[Work instruction]
Copy out, from the entries below, each line that holds the string "width".

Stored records
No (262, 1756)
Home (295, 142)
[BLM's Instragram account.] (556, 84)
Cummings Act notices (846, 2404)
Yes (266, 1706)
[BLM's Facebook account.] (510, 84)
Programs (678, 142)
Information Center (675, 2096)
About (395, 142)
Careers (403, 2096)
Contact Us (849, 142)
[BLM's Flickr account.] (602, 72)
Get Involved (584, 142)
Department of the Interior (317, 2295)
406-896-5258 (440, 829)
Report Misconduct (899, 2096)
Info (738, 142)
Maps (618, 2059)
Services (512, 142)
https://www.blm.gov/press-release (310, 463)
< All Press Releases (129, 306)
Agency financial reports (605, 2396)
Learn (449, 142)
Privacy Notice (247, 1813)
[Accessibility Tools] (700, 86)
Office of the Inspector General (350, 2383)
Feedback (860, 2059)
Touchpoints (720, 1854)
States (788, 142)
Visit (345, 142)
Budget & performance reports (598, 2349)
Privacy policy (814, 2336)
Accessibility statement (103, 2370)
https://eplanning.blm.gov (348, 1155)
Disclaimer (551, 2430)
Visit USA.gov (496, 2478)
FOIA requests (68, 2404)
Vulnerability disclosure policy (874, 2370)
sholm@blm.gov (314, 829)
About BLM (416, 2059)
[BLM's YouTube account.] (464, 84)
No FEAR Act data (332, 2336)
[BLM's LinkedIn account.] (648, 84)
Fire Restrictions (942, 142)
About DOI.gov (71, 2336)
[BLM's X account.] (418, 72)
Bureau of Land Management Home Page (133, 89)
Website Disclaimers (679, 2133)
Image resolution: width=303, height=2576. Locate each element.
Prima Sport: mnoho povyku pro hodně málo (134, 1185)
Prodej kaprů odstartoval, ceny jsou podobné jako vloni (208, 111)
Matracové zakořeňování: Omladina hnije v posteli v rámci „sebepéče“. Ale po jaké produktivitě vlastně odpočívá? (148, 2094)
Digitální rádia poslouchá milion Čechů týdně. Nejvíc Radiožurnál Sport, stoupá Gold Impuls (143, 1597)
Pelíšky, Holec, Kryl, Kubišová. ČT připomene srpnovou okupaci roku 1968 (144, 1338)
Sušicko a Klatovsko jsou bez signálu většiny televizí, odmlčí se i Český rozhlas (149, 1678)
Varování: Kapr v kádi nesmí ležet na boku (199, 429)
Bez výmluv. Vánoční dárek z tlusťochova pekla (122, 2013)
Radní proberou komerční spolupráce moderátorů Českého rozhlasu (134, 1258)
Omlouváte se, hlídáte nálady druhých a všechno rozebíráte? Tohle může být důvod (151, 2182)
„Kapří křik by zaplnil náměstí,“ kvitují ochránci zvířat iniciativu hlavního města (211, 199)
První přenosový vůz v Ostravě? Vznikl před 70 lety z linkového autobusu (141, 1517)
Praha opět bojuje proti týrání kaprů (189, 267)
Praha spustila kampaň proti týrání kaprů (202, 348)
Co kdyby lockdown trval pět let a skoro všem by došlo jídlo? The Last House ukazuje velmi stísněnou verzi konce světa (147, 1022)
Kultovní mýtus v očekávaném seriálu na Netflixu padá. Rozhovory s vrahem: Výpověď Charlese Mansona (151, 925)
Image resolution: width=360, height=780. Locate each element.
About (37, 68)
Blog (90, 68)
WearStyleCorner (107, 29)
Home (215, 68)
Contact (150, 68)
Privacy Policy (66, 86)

[Task answer]
Image resolution: width=303, height=2576. Locate each element.
Image resolution: width=360, height=780. Locate each element.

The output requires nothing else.